§ **TASK TO COMPLETE**:
Rewrite these rows with "dropdown" swapped for "drop-down menu" and everything else left the same. Leave the pictures out.

§ **STORED RECORDS**:
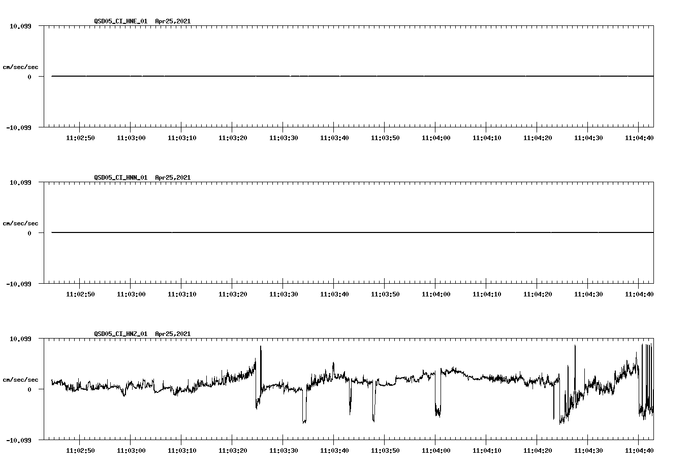Select the Apr25,2021 date label on bottom plot
Viewport: 690px width, 469px height.
click(x=172, y=334)
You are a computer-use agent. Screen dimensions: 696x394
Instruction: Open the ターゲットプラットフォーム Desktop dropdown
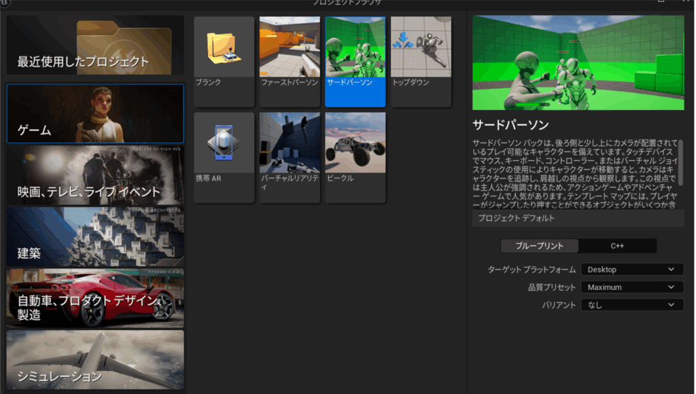[x=632, y=270]
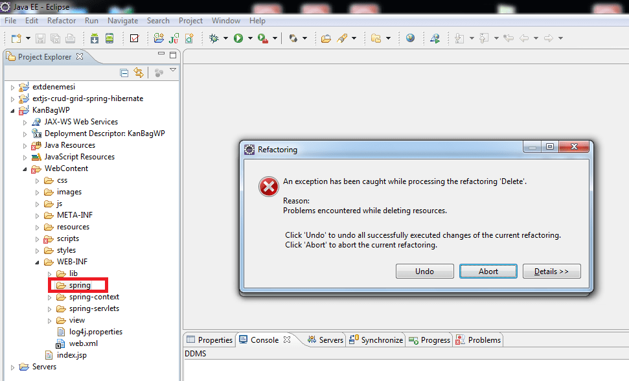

§ **EXERCISE RESULT**:
Select the Apr25,2021 date label on bottom plot
Viewport: 690px width, 469px height.
click(x=172, y=334)
You are a computer-use agent. Screen dimensions: 696x394
Instruction: Open the ターゲットプラットフォーム Desktop drop-down menu
[x=632, y=270]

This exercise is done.